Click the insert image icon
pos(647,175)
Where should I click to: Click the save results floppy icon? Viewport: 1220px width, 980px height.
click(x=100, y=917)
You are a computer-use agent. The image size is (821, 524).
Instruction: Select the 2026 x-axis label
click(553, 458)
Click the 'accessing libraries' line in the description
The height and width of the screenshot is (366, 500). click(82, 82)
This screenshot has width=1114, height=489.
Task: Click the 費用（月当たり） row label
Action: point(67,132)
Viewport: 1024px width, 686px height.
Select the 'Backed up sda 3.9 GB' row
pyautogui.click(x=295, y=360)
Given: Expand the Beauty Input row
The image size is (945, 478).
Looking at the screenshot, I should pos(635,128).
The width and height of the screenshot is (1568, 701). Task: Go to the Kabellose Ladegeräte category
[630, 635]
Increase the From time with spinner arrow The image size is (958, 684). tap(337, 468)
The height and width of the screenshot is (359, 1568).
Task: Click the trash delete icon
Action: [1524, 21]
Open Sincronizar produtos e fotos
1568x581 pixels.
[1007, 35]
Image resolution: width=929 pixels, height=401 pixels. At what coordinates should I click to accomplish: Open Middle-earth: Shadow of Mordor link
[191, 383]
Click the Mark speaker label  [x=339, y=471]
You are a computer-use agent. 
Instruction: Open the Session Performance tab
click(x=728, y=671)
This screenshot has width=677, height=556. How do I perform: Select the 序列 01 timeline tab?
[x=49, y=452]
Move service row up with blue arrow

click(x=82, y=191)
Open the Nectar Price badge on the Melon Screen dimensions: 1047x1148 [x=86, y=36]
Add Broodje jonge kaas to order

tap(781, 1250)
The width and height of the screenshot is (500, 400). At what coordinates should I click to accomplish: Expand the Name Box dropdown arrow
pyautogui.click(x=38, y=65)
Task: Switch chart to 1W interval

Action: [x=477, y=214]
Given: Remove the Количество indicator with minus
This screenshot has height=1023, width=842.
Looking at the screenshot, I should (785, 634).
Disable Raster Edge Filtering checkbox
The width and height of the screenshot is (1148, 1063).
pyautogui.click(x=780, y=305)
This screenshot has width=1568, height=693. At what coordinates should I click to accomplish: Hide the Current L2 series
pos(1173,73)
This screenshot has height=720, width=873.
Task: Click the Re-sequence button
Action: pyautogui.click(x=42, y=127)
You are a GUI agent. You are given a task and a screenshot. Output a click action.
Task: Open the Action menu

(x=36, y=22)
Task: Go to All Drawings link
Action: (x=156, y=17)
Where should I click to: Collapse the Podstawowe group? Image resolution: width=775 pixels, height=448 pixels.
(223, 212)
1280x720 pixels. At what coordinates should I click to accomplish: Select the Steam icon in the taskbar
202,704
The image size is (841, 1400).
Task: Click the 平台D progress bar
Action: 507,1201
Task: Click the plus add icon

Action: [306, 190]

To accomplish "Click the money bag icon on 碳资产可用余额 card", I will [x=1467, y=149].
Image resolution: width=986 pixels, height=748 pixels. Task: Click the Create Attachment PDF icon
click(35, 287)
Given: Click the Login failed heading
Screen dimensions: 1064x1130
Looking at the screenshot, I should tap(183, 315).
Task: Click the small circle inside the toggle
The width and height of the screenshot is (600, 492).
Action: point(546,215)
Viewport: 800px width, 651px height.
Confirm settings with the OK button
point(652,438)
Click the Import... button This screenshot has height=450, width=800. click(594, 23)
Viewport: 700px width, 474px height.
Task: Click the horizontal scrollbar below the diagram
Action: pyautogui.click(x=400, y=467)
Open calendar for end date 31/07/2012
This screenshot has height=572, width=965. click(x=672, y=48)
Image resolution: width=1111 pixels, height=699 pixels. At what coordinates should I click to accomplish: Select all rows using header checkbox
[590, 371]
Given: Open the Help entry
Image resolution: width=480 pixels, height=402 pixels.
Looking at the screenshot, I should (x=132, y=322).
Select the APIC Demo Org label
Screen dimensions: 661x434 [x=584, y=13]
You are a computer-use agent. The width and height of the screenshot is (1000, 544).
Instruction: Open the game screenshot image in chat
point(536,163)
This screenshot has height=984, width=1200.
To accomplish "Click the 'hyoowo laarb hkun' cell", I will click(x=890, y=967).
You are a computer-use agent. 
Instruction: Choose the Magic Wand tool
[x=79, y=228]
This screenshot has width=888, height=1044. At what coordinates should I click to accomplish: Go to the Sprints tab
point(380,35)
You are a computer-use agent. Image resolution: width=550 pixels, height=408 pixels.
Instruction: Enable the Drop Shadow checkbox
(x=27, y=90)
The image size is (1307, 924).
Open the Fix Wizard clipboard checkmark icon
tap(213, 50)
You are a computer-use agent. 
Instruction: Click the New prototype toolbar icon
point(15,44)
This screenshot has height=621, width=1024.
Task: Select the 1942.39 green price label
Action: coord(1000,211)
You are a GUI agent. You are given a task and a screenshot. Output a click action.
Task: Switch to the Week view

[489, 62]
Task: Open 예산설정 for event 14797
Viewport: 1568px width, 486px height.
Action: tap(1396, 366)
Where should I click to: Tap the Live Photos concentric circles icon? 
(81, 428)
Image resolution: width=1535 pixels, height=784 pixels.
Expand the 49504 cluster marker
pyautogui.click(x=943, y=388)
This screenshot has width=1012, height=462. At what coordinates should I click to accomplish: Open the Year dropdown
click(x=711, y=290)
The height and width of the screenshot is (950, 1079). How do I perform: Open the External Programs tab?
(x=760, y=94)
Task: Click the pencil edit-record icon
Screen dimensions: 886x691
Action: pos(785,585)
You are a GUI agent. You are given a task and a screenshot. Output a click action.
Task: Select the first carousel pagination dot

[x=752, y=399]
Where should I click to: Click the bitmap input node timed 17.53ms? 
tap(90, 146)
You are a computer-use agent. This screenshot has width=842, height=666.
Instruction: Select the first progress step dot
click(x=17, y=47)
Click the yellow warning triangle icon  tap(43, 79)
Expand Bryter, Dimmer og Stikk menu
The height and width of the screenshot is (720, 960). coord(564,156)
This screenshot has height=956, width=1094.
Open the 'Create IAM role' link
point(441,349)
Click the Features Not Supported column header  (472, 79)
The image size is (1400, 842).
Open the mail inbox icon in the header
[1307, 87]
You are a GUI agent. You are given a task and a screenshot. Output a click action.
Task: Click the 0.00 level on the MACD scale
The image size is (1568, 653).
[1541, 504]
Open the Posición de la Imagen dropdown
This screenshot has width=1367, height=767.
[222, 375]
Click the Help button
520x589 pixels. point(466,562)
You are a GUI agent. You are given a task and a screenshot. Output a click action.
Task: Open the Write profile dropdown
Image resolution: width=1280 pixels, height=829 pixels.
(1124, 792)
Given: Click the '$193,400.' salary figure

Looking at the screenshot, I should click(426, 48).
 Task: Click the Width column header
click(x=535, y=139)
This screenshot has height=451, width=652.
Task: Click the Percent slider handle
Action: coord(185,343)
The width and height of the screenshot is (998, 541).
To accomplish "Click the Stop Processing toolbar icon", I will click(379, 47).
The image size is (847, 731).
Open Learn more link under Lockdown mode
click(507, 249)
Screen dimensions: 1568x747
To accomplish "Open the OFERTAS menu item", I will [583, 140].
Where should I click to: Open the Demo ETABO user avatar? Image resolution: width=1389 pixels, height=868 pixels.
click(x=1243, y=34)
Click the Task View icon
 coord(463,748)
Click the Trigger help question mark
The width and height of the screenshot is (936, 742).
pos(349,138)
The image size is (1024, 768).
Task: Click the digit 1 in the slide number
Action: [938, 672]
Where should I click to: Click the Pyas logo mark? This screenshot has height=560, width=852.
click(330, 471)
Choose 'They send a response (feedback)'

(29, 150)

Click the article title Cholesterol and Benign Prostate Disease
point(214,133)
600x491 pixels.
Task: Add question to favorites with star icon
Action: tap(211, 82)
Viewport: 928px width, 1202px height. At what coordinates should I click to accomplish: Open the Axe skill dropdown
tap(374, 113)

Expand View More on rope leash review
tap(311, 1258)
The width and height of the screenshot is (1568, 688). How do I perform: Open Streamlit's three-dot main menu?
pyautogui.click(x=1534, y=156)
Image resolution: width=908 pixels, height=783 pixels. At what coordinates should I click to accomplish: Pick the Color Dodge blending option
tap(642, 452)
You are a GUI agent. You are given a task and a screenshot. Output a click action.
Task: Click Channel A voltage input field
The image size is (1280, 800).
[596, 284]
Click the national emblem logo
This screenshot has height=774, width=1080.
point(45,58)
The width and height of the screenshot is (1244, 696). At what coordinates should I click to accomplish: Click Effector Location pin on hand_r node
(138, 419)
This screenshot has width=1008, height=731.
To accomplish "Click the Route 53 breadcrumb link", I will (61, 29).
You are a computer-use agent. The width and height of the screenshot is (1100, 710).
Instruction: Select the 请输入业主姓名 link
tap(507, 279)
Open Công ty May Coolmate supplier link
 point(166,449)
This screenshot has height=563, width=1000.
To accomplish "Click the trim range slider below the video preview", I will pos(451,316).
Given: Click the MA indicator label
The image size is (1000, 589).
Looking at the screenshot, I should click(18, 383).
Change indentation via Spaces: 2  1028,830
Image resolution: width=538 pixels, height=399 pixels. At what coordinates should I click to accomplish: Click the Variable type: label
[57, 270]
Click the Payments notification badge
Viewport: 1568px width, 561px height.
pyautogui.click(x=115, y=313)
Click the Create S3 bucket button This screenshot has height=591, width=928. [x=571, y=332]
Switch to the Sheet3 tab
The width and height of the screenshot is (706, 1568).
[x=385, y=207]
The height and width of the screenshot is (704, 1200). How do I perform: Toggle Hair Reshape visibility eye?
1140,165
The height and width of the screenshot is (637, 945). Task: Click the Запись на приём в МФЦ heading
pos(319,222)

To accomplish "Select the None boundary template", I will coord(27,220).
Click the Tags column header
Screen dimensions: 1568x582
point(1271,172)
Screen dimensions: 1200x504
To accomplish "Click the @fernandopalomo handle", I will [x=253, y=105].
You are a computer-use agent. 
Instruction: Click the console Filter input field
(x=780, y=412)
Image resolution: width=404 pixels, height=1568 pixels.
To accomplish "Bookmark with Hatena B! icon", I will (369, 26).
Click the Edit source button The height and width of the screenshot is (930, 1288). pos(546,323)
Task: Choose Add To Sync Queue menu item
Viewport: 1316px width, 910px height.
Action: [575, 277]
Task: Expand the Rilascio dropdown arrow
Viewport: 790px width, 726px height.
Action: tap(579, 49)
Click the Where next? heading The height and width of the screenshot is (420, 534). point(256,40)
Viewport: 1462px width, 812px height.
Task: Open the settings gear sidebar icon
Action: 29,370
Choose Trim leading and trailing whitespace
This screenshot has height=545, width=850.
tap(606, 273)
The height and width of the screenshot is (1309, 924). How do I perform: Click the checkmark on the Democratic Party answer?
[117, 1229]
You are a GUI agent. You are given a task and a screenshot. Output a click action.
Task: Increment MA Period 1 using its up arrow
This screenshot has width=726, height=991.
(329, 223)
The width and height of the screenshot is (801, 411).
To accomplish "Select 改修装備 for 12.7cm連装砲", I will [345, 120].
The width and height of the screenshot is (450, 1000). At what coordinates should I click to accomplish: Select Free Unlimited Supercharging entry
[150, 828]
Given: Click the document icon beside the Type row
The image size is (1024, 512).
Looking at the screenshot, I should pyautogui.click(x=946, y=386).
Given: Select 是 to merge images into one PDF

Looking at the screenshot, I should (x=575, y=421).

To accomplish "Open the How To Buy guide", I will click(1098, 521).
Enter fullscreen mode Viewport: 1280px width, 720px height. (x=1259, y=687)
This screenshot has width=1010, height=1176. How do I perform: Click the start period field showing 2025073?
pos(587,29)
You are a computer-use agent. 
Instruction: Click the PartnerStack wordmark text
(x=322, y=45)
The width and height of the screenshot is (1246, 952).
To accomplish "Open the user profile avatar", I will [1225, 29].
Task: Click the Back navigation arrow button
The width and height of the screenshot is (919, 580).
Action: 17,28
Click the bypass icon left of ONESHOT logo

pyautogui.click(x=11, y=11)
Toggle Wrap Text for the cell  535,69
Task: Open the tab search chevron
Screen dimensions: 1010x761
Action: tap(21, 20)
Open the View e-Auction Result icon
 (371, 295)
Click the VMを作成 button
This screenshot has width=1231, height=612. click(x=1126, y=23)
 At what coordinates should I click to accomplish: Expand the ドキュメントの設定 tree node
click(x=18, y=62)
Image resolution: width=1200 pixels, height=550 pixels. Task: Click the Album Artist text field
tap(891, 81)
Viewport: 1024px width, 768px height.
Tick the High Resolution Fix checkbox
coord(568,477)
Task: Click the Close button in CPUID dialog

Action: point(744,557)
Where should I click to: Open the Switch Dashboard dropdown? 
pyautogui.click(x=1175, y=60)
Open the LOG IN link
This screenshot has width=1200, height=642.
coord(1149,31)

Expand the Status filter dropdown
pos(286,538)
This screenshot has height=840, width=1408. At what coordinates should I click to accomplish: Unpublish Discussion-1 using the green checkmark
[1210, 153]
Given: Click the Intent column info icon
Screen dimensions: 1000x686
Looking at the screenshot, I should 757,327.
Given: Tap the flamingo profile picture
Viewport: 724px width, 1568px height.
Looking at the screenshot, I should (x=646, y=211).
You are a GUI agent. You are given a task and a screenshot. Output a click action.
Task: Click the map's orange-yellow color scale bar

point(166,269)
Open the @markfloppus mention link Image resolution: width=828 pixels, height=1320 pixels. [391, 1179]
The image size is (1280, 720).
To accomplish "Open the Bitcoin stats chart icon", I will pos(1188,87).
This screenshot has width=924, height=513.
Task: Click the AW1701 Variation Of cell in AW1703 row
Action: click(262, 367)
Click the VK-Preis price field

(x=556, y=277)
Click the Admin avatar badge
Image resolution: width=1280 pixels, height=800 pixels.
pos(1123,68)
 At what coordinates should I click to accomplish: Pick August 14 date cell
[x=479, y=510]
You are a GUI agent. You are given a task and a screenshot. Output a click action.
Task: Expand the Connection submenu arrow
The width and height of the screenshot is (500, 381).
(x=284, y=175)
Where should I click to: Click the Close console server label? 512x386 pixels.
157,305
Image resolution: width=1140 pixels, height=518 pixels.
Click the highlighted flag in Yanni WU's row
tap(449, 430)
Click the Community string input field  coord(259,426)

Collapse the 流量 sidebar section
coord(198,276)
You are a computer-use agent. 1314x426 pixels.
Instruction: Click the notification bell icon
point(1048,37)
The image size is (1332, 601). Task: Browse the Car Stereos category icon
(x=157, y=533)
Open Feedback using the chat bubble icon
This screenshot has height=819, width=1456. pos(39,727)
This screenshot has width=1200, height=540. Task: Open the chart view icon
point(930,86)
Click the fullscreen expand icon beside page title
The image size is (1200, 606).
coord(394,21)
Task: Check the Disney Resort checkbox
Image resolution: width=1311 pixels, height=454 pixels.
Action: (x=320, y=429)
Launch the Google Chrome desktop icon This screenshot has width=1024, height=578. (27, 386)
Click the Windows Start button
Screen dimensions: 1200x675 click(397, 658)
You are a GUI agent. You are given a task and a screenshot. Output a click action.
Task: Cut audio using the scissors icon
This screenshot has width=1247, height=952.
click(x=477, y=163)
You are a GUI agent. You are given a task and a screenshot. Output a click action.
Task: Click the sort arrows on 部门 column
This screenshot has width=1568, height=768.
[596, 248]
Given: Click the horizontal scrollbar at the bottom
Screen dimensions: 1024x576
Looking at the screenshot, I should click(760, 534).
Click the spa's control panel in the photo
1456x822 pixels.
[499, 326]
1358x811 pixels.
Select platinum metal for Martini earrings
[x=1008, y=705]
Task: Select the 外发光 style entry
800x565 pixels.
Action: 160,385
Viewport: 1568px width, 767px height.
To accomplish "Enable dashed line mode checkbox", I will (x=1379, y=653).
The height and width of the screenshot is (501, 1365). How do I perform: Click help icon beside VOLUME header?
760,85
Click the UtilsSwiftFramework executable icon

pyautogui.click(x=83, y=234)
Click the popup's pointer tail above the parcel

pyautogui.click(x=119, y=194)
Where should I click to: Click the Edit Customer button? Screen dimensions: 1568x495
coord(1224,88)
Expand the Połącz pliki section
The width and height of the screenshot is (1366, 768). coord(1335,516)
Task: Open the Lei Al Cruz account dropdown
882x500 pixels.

════════

* [TASK TO COMPLETE]: For the listing above, work out how many lines contain the string "item" and return only that figure.

* [FINISHED EXERCISE]: 2